AA. VV. (a cura di Antonio Morello) - Il Barone ribelle. Pietro Giovan Paolo Cantelmo.
AA.VV. (a cura di Antonio Morello)
IL BARONE RIBELLE. Pietro Giovan Paolo Cantelmo, duca di Sora e Alvito.
Storia, documenti e monete.
ECCELLENTE
Ed. 2011, f.to 17x24cm., pp. 240, ill. colori.
Indice:
A. Morello, Presentazione.
V. Orlandi, Pietro Giovan Paolo Cantelmo, duca di Sora e Alvito
A. Giuliani, "Lu Duca de Sore" e le sue relazioni con le province degli Abruzzi
G. Barbieri, Corpus per la zecca di Sora e per quella di Alvito
P. Patini, Il banchetto di Pietro Giovan Paolo Cantelmo
L’interesse comune, mostrato dall’Associazione Culturale Italia Numismatica e dal centro di Studi Storici Saturnia di Atina, per Pietro Giovan Paolo Cantelmo duca di Sora e Alvito, deriva dal fatto che egli dominò, con alterne vicende, anche sulla Val Comino e che, durante il suo governo, fece coniare moneta a suo nome, in due distinti e distanti periodi, entrambi di notevole importanza per le sorti del Regno di Napoli. Il connubio tra queste due associazioni, ancora una volta, dimostra che, unendo le forze, si può avere la capacità di raggiungere dei risultati notevoli per la diffusione della cultura.

■ **DATI ESTRATTI**
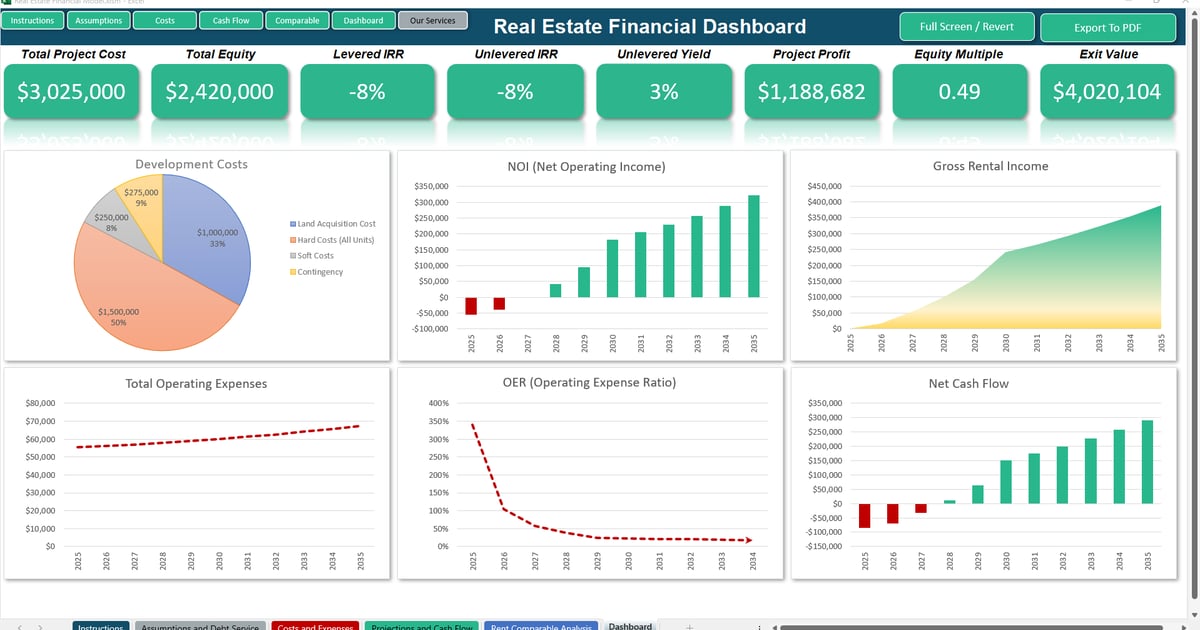This screenshot has width=1200, height=630.
Task: Click the Dashboard button in top bar
Action: pos(363,21)
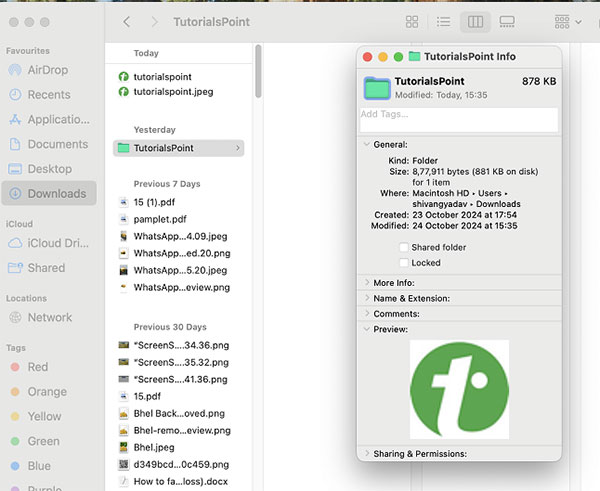Expand Sharing & Permissions section
Image resolution: width=600 pixels, height=491 pixels.
tap(368, 453)
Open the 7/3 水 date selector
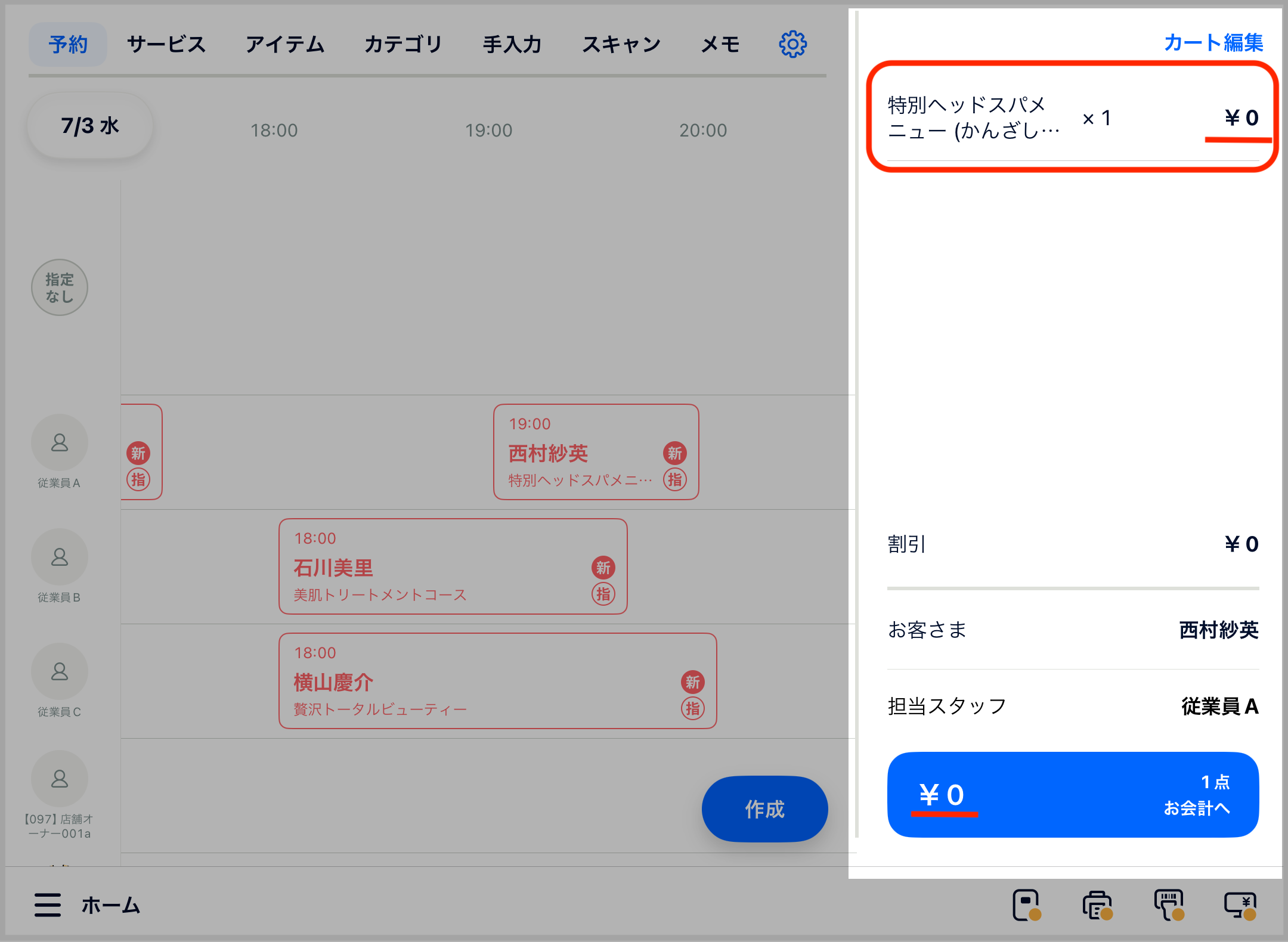Viewport: 1288px width, 942px height. 89,125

■ **ESERCIZI DA SVOLGERE**
**1.** Rispondi alle domande sul testo sul Barone ribelle:
(a) Quante pagine ha il volume?
(b) Chi firma il contributo sul banchetto di Pietro Giovan Paolo Cantelmo?
(c) Quali due associazioni hanno mostrato un interesse comune per Cantelmo?
**2.** Queste affermazioni concordano con il testo sul Barone ribelle? Rispondi sì o no a ciascuna e cita le parole del testo che lo stabiliscono.
(a) Il volume è stato pubblicato nel 2011.
(b) Il contributo sulla zecca di Sora e su quella di Alvito è firmato da V. Orlandi.
(c) Cantelmo fece coniare moneta a suo nome in un unico periodo.
**3.** Prosegui il testo sul Barone ribelle a partire dalla sua ultima frase.

■ **RISPOSTE**
**1.**
(a) 240.
(b) P. Patini.
(c) L'Associazione Culturale Italia Numismatica e il centro di Studi Storici Saturnia di Atina.

**2.**
(a) Sì: "Ed. 2011".
(b) No: "G. Barbieri, Corpus per la zecca di Sora e per quella di Alvito".
(c) No: "in due distinti e distanti periodi".

**3.**
Pietro Giovan Paolo Cantelmo, durante la sua lunga esistenza, fu coinvolto nelle vicende storiche di rilievo della seconda metà del XV secolo. Gli storici contemporanei lo conoscevano bene e su tutti è rimasta celebre, efficace e suggestiva la definizione che di lui dette Giovanni Gioviano Pontano nel suo De bello Neapolitano. Il Pontano visse presso la corte aragonese e spesso seguiva il re durante i suoi spostamenti, per ragioni belliche o diplomatiche e fu presente quando Carlo VIII entrò a Napoli; probabilmente, in qualche occasione, potrebbe aver conosciuto di persona il nostro Cantelmo; questo non lo possiamo sapere ma, la testimonianza che ci ha lasciato, nella sua opera letteraria, è eloquente. Trattando di quella che è stata considerata la prima congiura dei baroni del 1459-1465, il Pontano, nel libro primo dell’opera citata, narra che molti signori e nobili si ribellarono al Re e tra essi nomina tra i primi e con un certo risalto, Pietro Giovan Paolo che chiama regolo del Regno di ugual grandezza e prossimo al duca di Sessa Marino Marzano Principe di Rossano, genero del Re Alfonso.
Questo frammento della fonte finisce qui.